Monday, August 29, 2005

A political party with some balls. ACT.

Tuesday, 30 August 2005

ACT will end New Zealand’s failed 30-year experiment of being nice to prisoners, ACT Corrections spokesman Stephen Franks said today.

ACT Leader Rodney Hide and Mr Franks today launched ACT’s prison and punishment policy outside Rimutaka Prison, Wellington.

“ACT will deliberately make prisons unpleasant. There will be no more resort conditions. If it takes hard labour then so be it.

“The theory that if we are nice to criminals for long enough they might be nice back to us has failed. Prison is to punish – not cure. The sickness theory of crime buries personal responsibility for the choice between good and evil and right and wrong.

“New Zealand has high crime and high prison rates. Criminals can gamble on there not being enough police to catch them and they know they will get feeble sentences.

“Kiwis are sick of this touchy feely attitude to criminals.
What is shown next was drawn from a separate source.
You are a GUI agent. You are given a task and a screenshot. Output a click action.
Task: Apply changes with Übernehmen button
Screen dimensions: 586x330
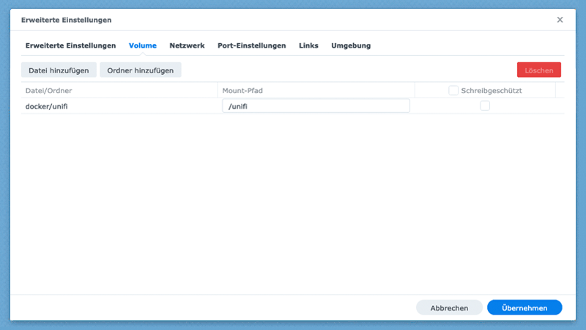coord(524,308)
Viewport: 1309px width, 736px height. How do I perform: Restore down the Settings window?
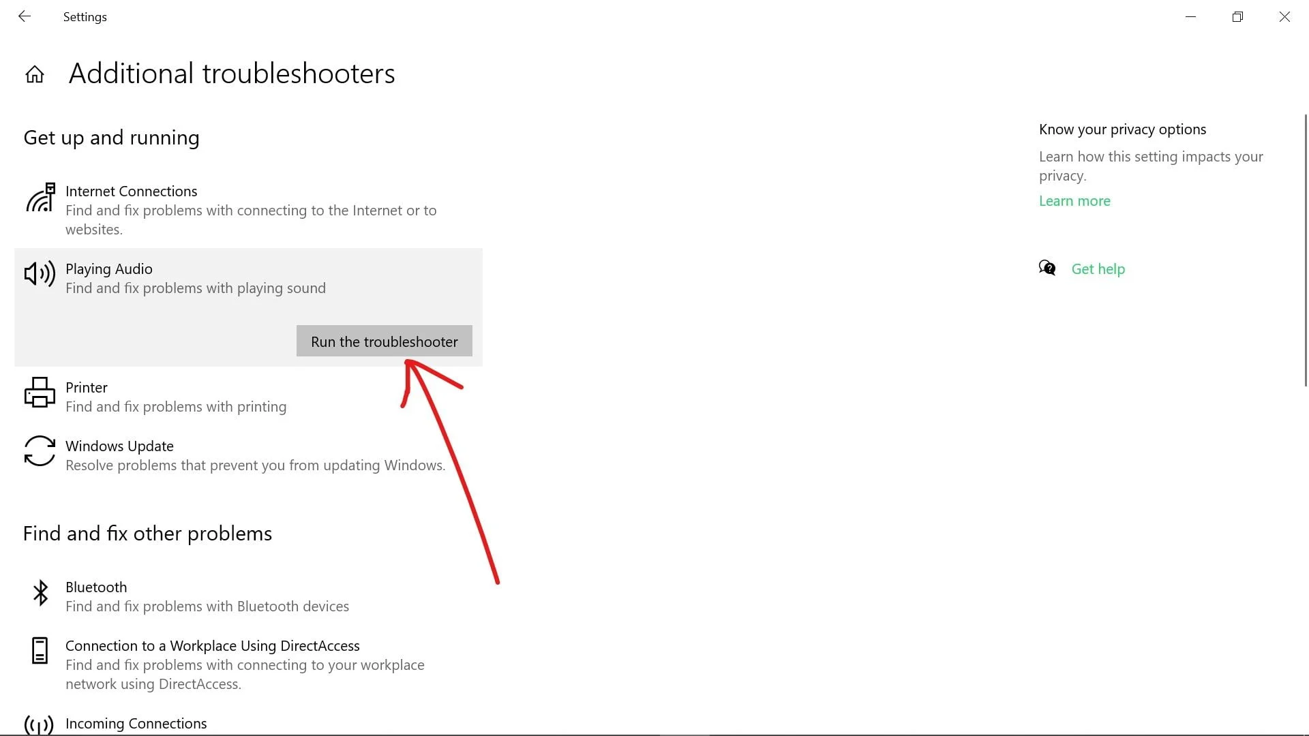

ACT will ensure prisons are safe but so unpleasant that no one will want to go back,“ Mr Franks said.

In addition, ACT will:

Reject the UN rule that prohibits hard labour and says that being imprisoned is enough punishment.

Remove voting rights from all prisoners.

Return discretionary authority to staff to allow them to reward and punish prisoners for good or bad behaviour.

Beef up the Police Complaints Authority to investigate prisoner abuse complaints.

Abolish financial windfall awards to prisoners for alleged human rights breaches.

Restore the power to judges to choose punishments to fit the crime, including the type of prison and where, when and how community sentences are served.

Make home detention become home and work detention, confined to people who are in full time work or training.

Reinstate private sector prison managers, especially to establish new youth prisons.

2 comments:

Rob Good said...

That is some good policy..... Roll on the momentum for ACT....

Rob Good said...

No doubt about it.... Finally some clout being presented by the ACT boys that wasn't snapped up by the other parties.